Lembro-me de uma noite, há um tempo, quando chorei no peito dela. A única razão pela qual recordo, e porque aqui o menciono, é o carácter único desse momento: transparente e puro, belo e destruidor. Vi-me como era. Vi como a tristeza faz parte de mim, e nos minutos em que a amei com lágrimas, entendi só em lampejos o que me deixa triste: não saber o que sou eu, não caber na pele que me concederam, nem sequer perceber bem àquilo a que pertenço. Dois braços deslizaram e construíram o que não tenho naquele aperto. Sobra a tristeza que carrego, e que nem sequer é desalento, ou desesperança, mágoa ou desânimo. Não é uma sombra, não é um lago, não é um mar. Não é amigo, nem inimigo. Não cai em cascata, não jorra em torrente, nem sobra mentiras ao ouvido. Nem sequer me seca, ou esmaga. Não me abre um buraco para me tapar com lençóis de tristura, não me deixa aflito, nem mesmo em pânico. Não goteja, não rebenta, não ganha raízes, nem sequer brita em flores do Mal.
Os fardos carregam-se, mas a tristeza nem isso é, porque a determinada altura, à escolha, podemos abandonar o fardo. Talvez a melhor maneira de defini-la esteja nessa noite onde me vi do outro lado do vidro esbatido, ou de cada vez que olho a foto do meu pai no recanto de casa onde os que não vivem continuam a existir em imagem. É cruzar o alívio da alegria de ter alguém que me compreende e onde me posso deitar no conforto de ser o meu próprio lar com a frustração de não poder partilhar os frutos do sacrifício de um homem, a surgirem pouco depois de eles terem partido. Um paradoxo onde habito e sou ao mesmo tempo actor num drama em dois actos: no primeiro, vejo-me como um solitário; no segundo, procuro a companhia de outros e retorço-me cadavericamente na minha alma quando não a tenho.

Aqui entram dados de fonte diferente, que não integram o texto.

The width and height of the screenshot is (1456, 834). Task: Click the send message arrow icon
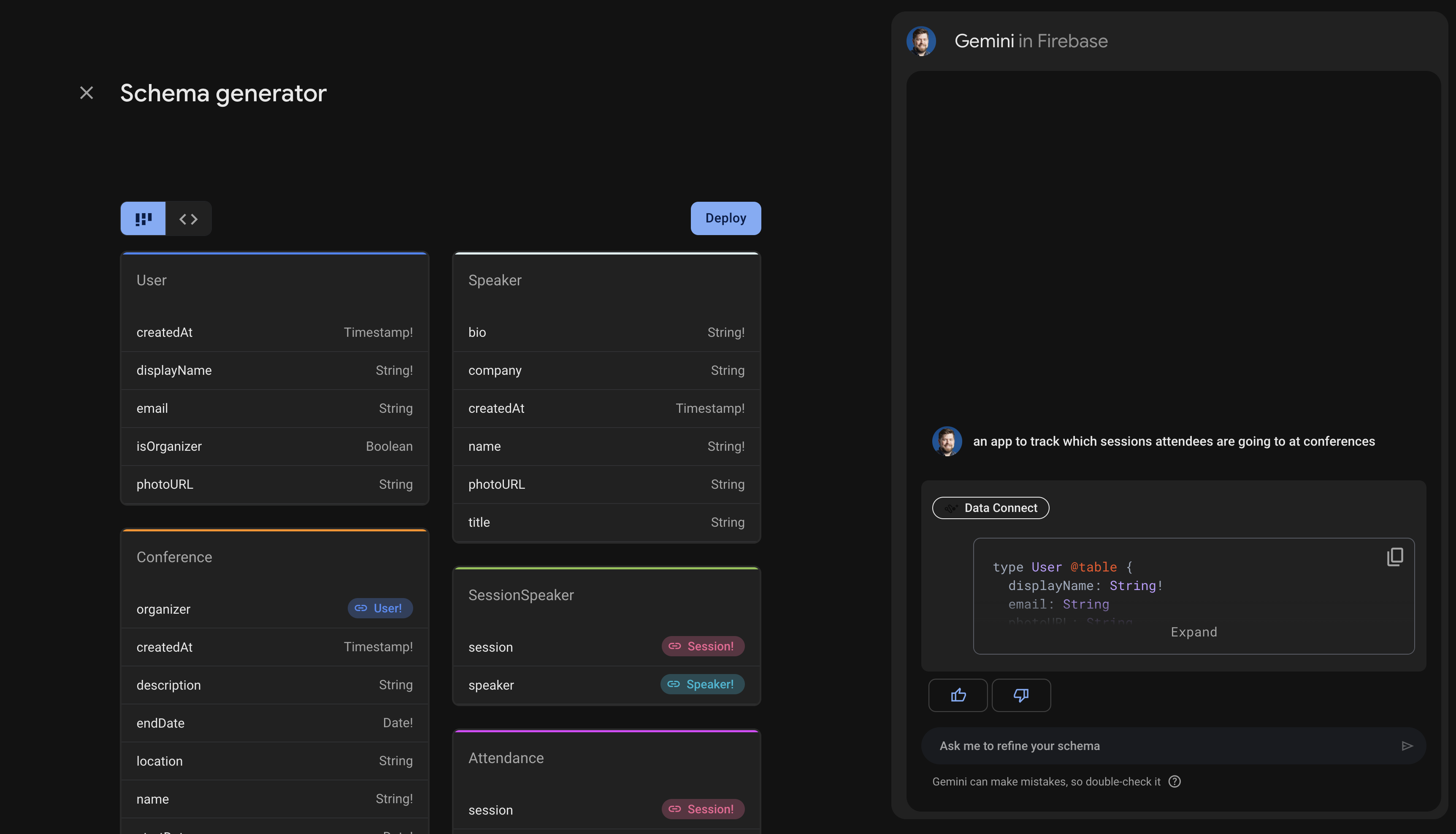tap(1407, 746)
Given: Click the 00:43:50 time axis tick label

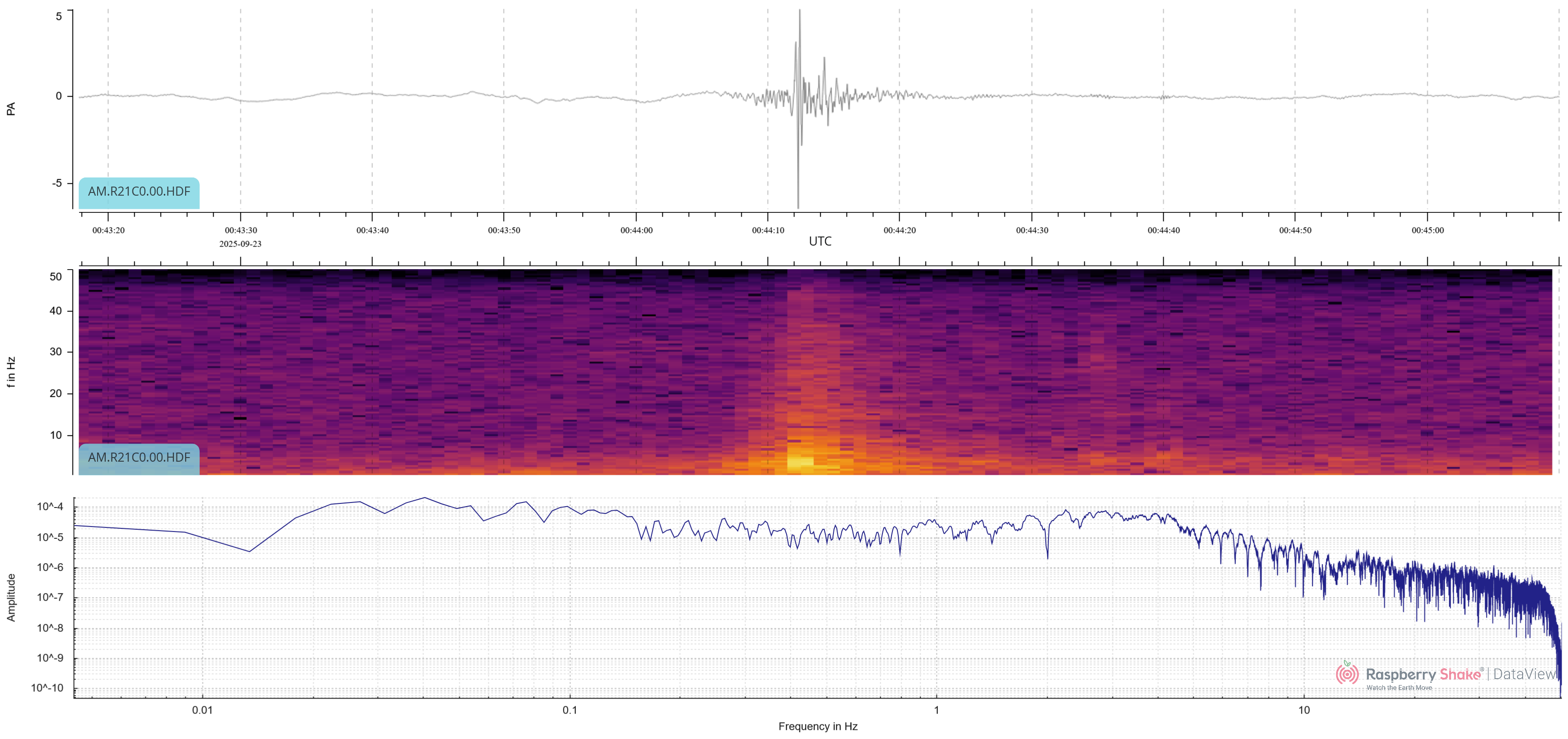Looking at the screenshot, I should coord(504,230).
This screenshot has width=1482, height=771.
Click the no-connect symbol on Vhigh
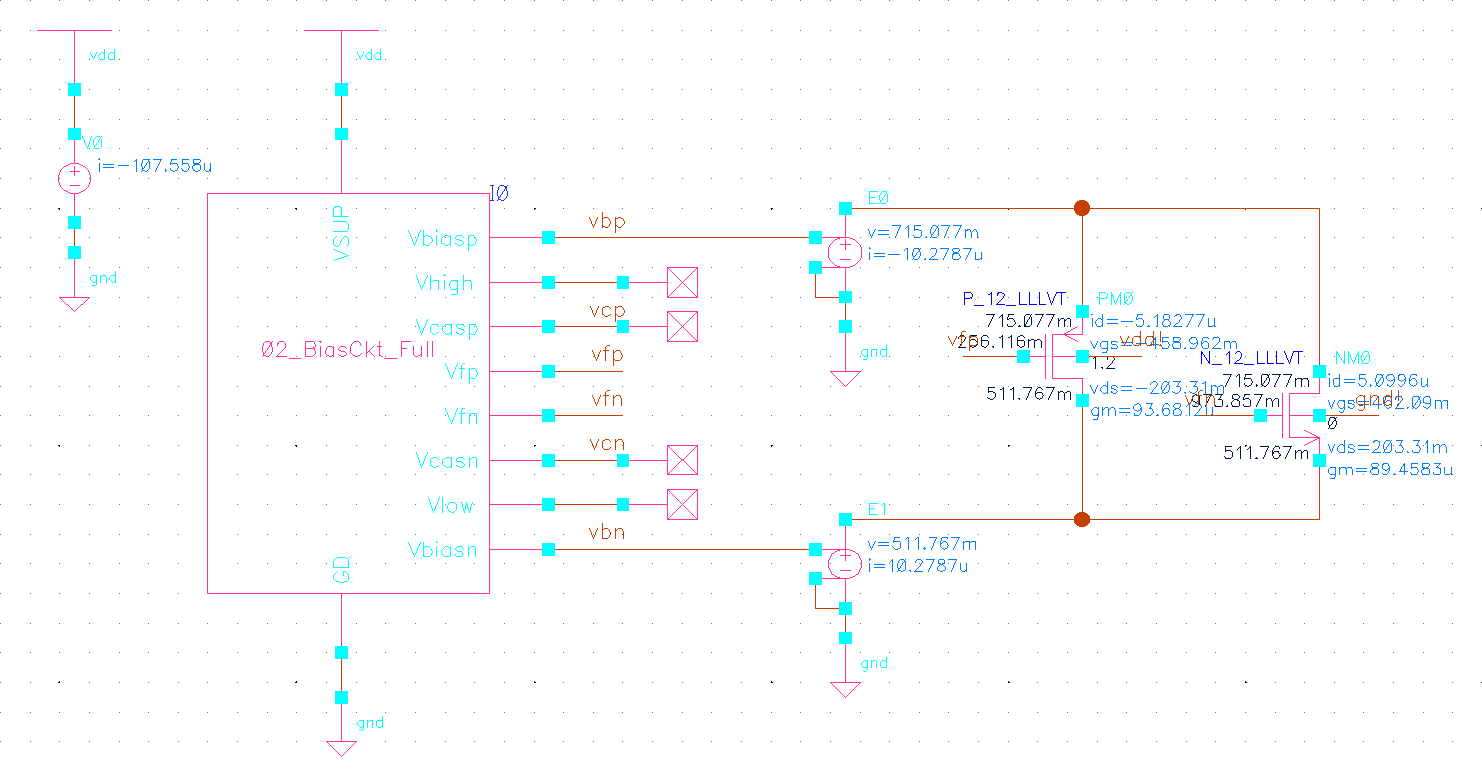tap(682, 283)
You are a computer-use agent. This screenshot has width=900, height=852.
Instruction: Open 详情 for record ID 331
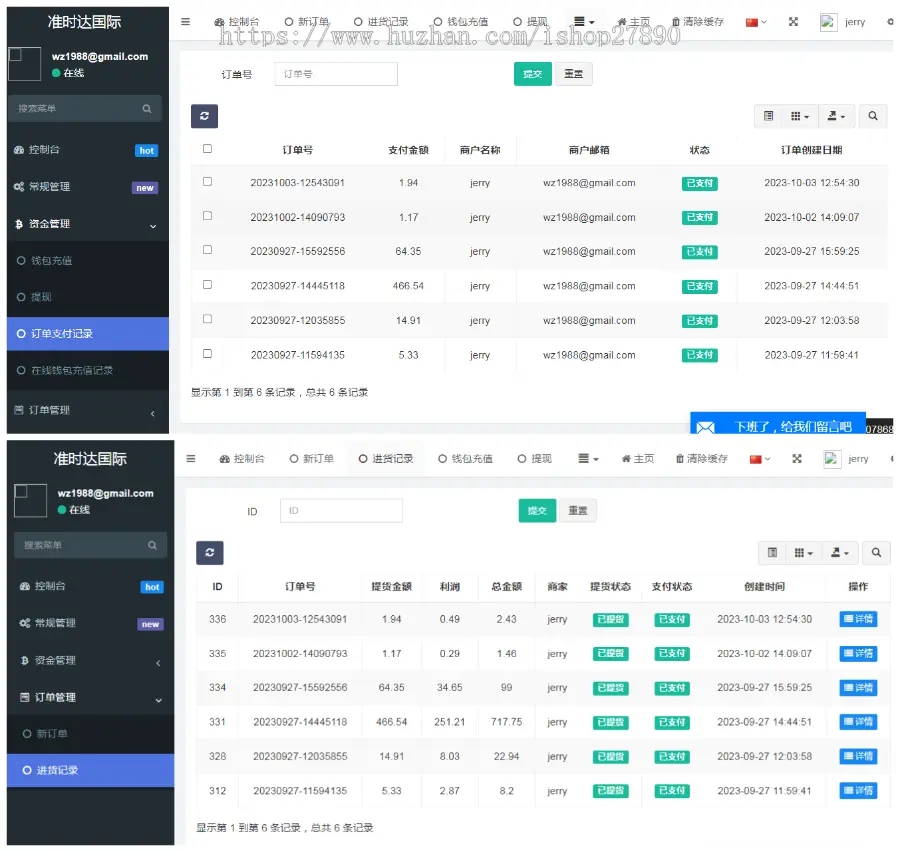click(857, 722)
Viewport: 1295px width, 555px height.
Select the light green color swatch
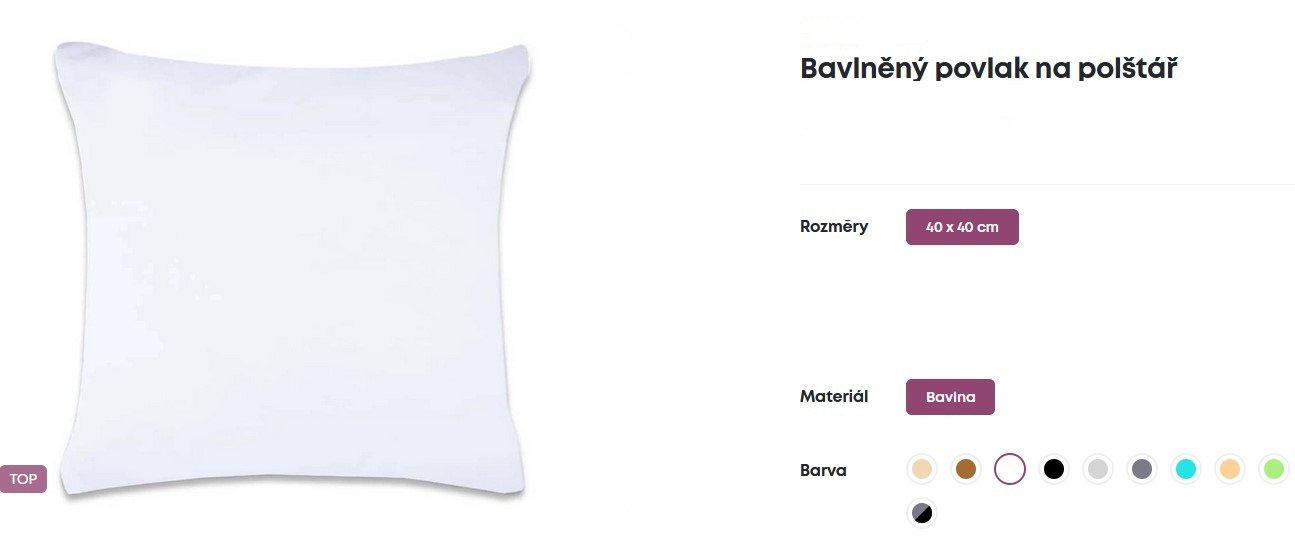tap(1273, 469)
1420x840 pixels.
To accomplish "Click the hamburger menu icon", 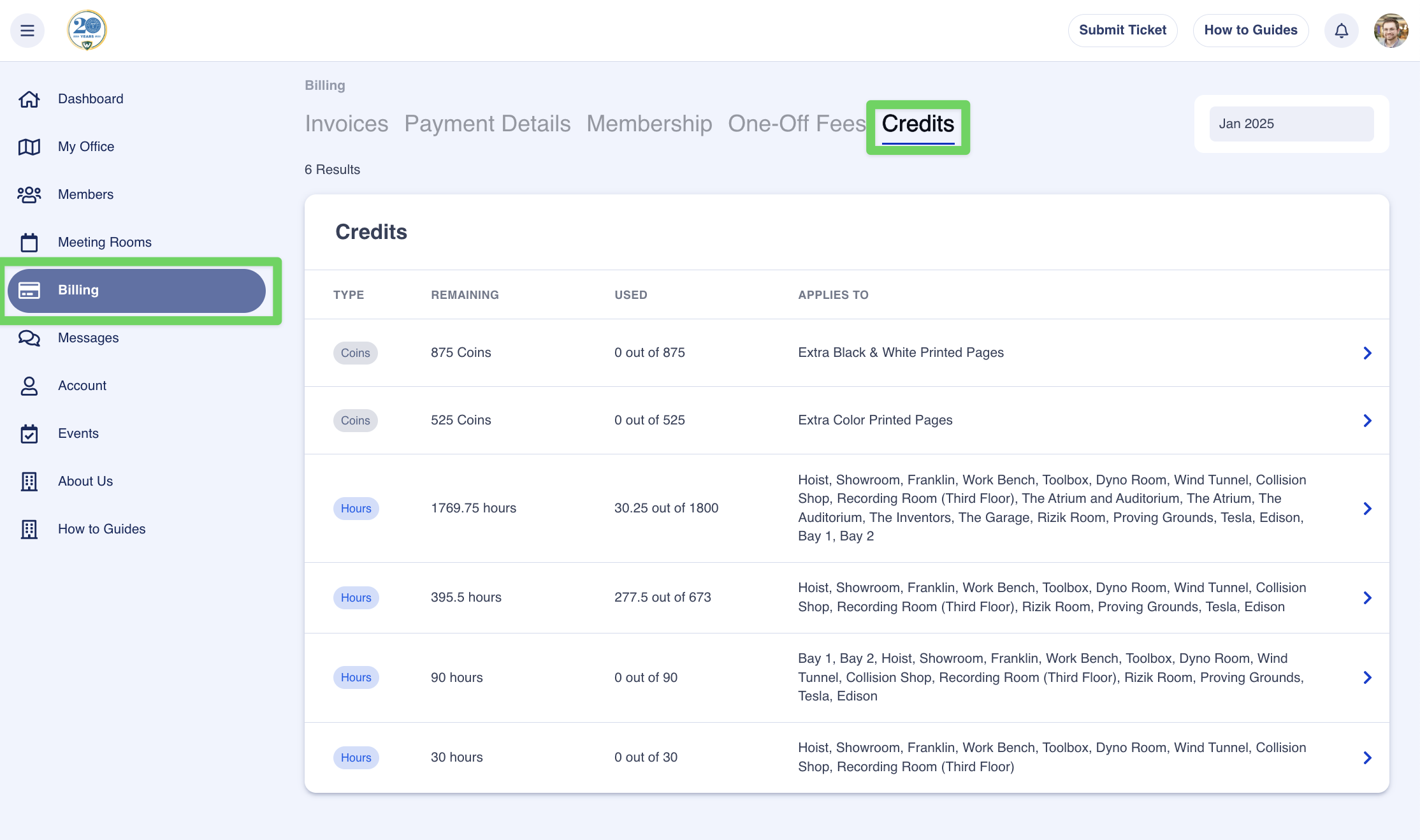I will coord(27,31).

O terceiro acto deste drama acontece de todas as vezes que mastigo a tristeza de estar à frente de um polígono de terra e penso naquilo que quero dizer a quem não ouve. Nos poucos minutos em que consigo estar composto a poucos metros de ti. Quando a tristeza que procuro definir tem uma forma bem sólida, bem concreta e não me foge mais. Está ali, É um espaço de tempo onde a tua cara é a imagem dessa tristeza, e ao invés de me roer com esse buraco de não saber, posso dar à tristeza a tua forma. Talvez a memória do prédio triste que sou não me ocorra, mas sei qual o andar onde moras. Falta-me o espírito para ser feliz à distância de um botão, mas enquanto morares, sei que a minha tristeza não é fútil, nem destrói. Bóia, à tona de ti, também dela, com braços mais compridos do que o tempo.
E também com tudo o resto que cria o mundo espectral onde viver é uma ousadia e um acto arrogante de soberba. A tristeza mistura tudo isso. Até mesmo a hipótese de um dia dar lugar à alegria.
3 comentários:
Lutos...
A tristeza é um estado vicioso... Bem sei do que falo. No meu caso resulta de uma enorme insatisfação que sinto em relação à vida. É como se tivesse um buraco cá dentro que ainda não consegui preencher. Falta-me intensidade. Falta-me tudo.